-------- Records for the exercise

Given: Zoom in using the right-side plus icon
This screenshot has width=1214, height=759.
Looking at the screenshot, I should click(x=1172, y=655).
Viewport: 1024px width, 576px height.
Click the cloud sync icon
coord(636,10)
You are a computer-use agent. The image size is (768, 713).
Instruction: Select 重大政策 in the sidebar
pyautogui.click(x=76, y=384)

----------------
-------- Records for the exercise

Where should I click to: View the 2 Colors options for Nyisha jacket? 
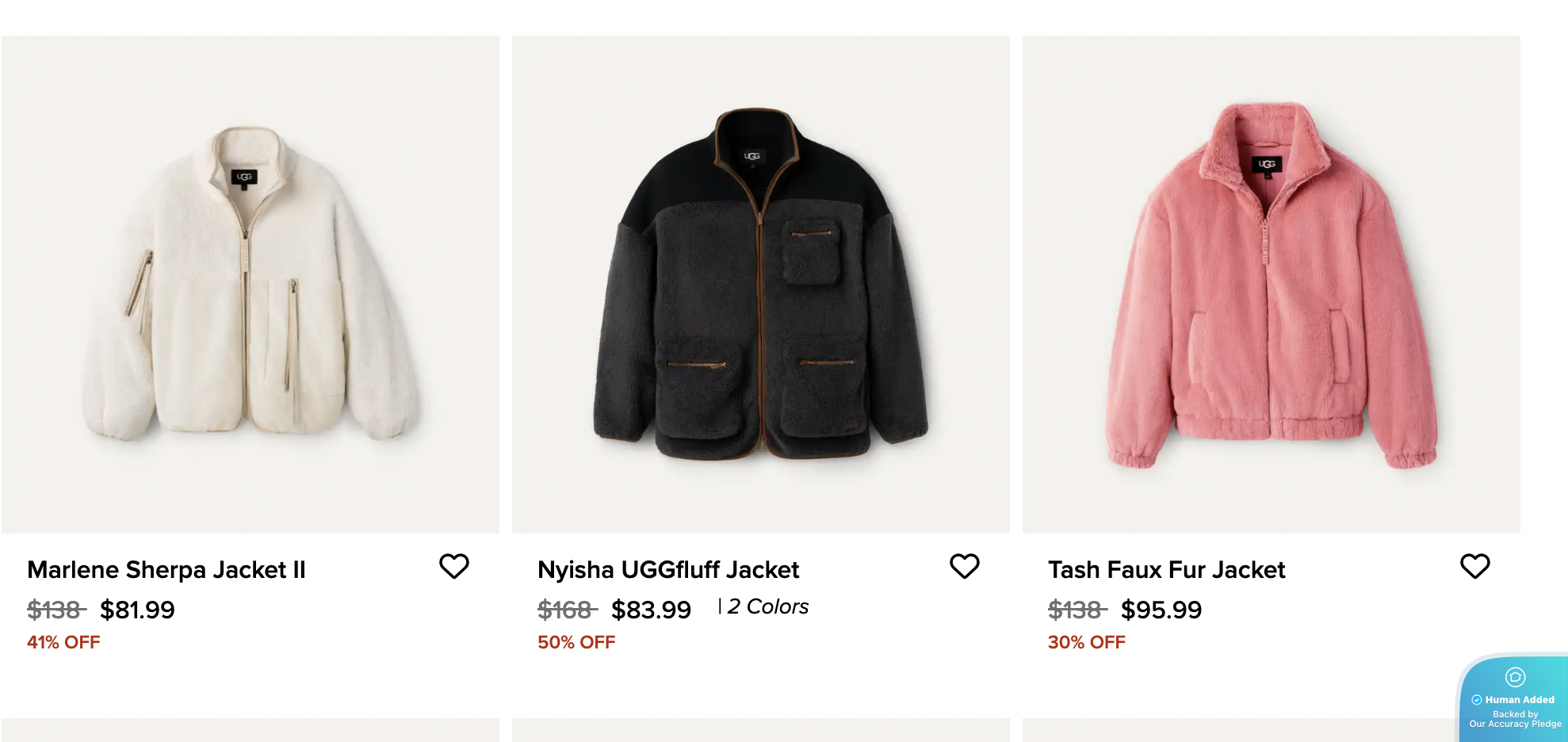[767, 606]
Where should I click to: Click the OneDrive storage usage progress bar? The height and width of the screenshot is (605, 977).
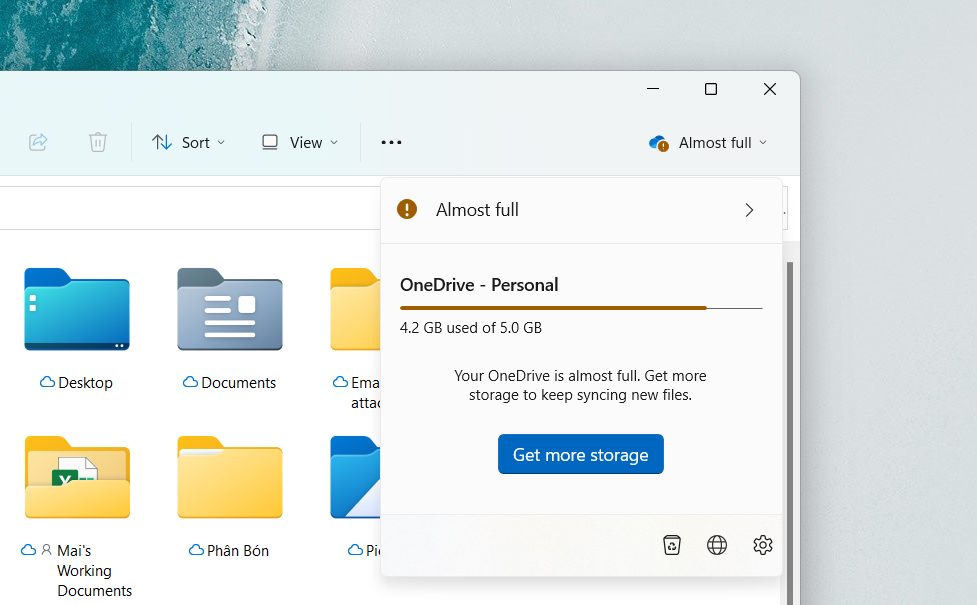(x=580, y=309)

----------------

## Task details
Could you restate, word for word, the lines above from the one with "Given: Zoom in using the right-side plus icon" to the one with "You are a computer-use", both included?

## Result
Given: Zoom in using the right-side plus icon
This screenshot has width=1214, height=759.
Looking at the screenshot, I should click(x=1172, y=655).
Viewport: 1024px width, 576px height.
Click the cloud sync icon
coord(636,10)
You are a computer-use agent. The image size is (768, 713).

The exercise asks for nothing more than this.